イチローの逆転2ランでリードを奪ったア・リーグは6回にカール・クロフォード(デビルレイズ)のソロで1点を追加。8回にはビクトル・マルティネス(インディアンス)がレフトスタンドに2ランを叩き込んでリードを広げた。
しかし、引き分けを挟んでオールスター9連敗中のナ・リーグも意地をみせる。最終回、イチローの同僚、マリナーズの守護神J.J.プッツからアルフォンソ・ソリアーノ(カブス)がライトポール際に2ランを放ち1点差。なおも代わったフランシスコ・ロドリゲス(エンゼルス)を攻めたて、2死満塁のチャンスをつくる。逃げ切ればイチローのMVPが有力視されていただけにヒヤヒヤの展開だったが、最後はアーロン・ローワンド(フィリーズ)がライトフライを打ち上げて、ア・リーグがオールスター10連勝を達成した。
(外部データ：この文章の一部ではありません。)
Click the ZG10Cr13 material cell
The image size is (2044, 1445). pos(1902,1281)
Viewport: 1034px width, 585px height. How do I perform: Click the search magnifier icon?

「やっぱり選手は結果を出さないとダメ。今回は6年間やってきた成果が出ているという喜びを感じられた」
文句なしのMVPに選ばれた背番号51はそう胸を張った。今季は松坂大輔、岡島秀樹(いずれもレッドソックス)、井川慶(ヤンキース)など、日本人ルーキーたちに注目が集まっている。イチローはリーグ2位の高打率をマークしながら、例年に比べると影が薄いことは否めない。
そんな中、年に1度の大舞台で存在を大きくアピールした。「日本の野球が着実に前に進んでいるんだなという実感がある」。前日の会見で岡島、斎藤の選出について感想を述べたイチローだったが、「3本(ヒットが)出たんじゃない、出しました(笑)」とおどけた姿に、日本の野球をリードするのは自分だという自負も感じられた。FAでオフの動向が注目されるメジャー屈指の安打製造機から、後半戦、ますます目が離せなくなることは間違いない。
<斎藤は1回三者凡退、岡島は登板なし> ロサンゼルス・ドジャースの斎藤隆はナ・リーグの7番手として7回に登板。日本人選手として6人目のオールスター出場を果たした。先頭のブライアン・ロバーツ(オリオールズ)に対して直球勝負を挑み、フルカウントからストレートでセカンドゴロに打ち取る。この日も速球の威力は十分で、次のホルヘ・ポサダ(ヤンキース)に対しては155キロのスピードボールを連発した。最後はポサダにスライダーを投じ、いい当たりだったがファーストライナー。続くトリー・ハンター(ツインズ)はスライダーで浅いレフトフライに仕留めた。斎藤は初の夢舞台を三者凡退で終え、ドジャースの守護神としての実力を披露した。
ア・リーグで「32人目の男」としてファン投票選出された岡島秀樹(レッドソックス)はブルペンで投球練習ををみせたが、出番なし。残念ながら祭典のマウンドに立つことは叶わなかった。